The next day, they showed the men some of the same photos mixed with new ones -- sans oxytocin. They asked them which ones they remembered; the men who had inhaled oxytocin were more likely to remember the smiling faces.
Adam Guastella also is doing a trial using oxytocin during couples psychotherapy, to see if it makes the couples more open and connected, thereby increasing the progress they make. Beate Ditzen did an experiment a couple of years ago in which couples snorted oxytocin and then engaged in an argument. Those who got oxytocin were better able to resolve the dispute with less anger.
At LiveScience.com, Meredith Small reports on the study in a post with the provocative title, How Birth Control Lets Us Down. Her premise is that because lactating seems to be the state in which we release the most oxytocin, when women don't have children or have fewer of them, we're missing out on the positive emotional benefits:
...the oxytocin universe has altered for many women. In Western culture today, women barely lactate at all, leaving them just as physiologically ready to hold a grudge, to never forget the face that did them wrong, as any man.
Too bad. Perhaps what we need is more lactation, by men and women, or a daily shot of oxytocin to help us all put on a happy face.
Of course, oxytocin is released in response to all sorts of social interactions. And, while estrogen seems to enhance its effects, making women more open to bonding or to forgetting those angry faces, men certainly fall under its influence as well.
Small makes another interesting and very important point, though: In situations or cultures where women do tend to be the ones to center the family and maintain social connections, this skill is not always valued:
Problem is, those good social skills, that penchant to forget the faces of those who are angry or neutral, has not always helped women.

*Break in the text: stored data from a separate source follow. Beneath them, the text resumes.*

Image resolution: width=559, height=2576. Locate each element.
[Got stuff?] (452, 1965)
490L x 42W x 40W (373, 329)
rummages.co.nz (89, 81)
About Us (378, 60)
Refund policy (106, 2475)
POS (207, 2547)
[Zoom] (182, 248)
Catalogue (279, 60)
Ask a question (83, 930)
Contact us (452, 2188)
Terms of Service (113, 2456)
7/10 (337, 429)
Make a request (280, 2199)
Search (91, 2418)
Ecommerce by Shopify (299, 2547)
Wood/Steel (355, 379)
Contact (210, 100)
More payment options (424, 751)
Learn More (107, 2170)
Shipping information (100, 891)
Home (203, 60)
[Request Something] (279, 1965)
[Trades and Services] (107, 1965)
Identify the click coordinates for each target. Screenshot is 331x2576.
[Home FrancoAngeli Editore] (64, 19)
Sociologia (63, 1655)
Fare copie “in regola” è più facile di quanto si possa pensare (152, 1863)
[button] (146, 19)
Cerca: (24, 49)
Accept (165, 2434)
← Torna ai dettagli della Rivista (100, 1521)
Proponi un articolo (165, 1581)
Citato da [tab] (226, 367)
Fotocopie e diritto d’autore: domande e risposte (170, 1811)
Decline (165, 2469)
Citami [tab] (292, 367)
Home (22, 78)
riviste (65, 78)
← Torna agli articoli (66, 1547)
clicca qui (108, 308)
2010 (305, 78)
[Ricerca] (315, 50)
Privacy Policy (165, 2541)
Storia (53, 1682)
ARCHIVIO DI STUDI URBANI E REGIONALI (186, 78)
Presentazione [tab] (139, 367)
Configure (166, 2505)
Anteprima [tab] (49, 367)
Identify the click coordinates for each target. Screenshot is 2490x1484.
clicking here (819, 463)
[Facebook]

Instead, men, who are never awash in oxytocin and who apparently never forget an angry face, usually see women as emotional Pollyannas, silly creatures always ready to forgive and forget.
Of course, she is engaging is some stereotyping. Women certainly hold grudges, sometimes better than men, perhaps because a breach of the social bond is more devastating. And men are certainly awash in oxytocin, although their neurochemistries can make its effects less obvious.